On Saturday, two huge carbombings that targeted a Kurdish market in the northern oil city of Kirkuk. They killed 11 and wounded 65:
‘ Police and witnesses said the first blast occurred near shops and a bus depot. Minutes later, a suicide car bomber attacked the same area. The back-to-back blasts shattered about 20 shops and terrified shoppers fled screaming in panic amid burning cars and debris. Restaurant owner Saman Ahmed lay screaming on the sidewalk, his body soaked with hot cooking oil after one of the blasts hurled him onto the curb. ‘
The Kurdish officials in Kirkuk have been urging Arab families transplanted there by Saddam to leave for the south, raising ethnic tensions in the city.

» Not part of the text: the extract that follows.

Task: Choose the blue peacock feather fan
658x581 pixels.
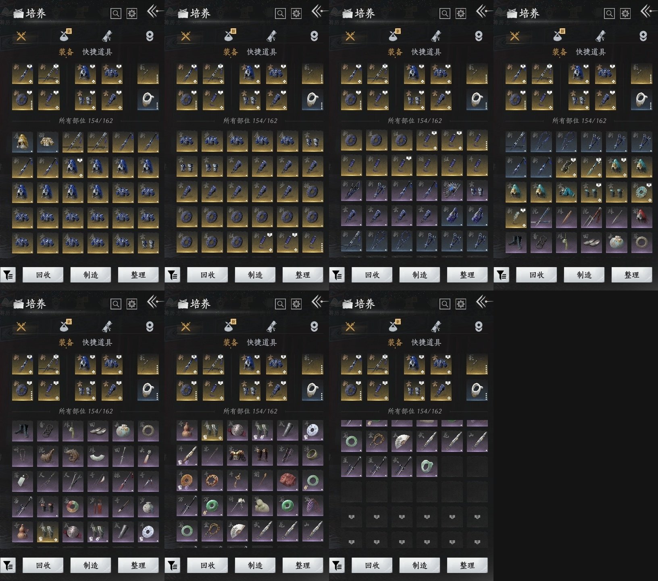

The report also says that Secretary of State Condi Rice was told on her surprise visit to Baghdad that the Mahdi Army of young nationalist cleric Muqtada al-Sadr has decided to cooperate with the security plan and that East Baghdad (Sadr City) is quiet. Why, the al-Maliki government asked, should resources be devoted to an area that is not a problem? This explanation aimed at excusing the sole concentration of the security plan on Sunni Arab areas in West Baghdad.
There were two significant firefights between US troops and Sunni Arab guerrillas in Ramadi, which the US Air Force decided in favor of the US, killing 8 guerrillas.
Reuters reports that there were also significant firefights in the al-Anbar city of Hit between guerrillas and police, with 2 police killed and 8 wounded, and some 50 suspected guerrillas arrested.
Guerrillas also tried to detonate a car bomb at the Shiite holy city of Karbala, but were foiled at a checkpoint, where they set it off instead. Two policemen were wounded. If Sunni guerrillas ever succeeded in hitting the shrine of Imam Husayn at Karbala, that might be the end of Iraq.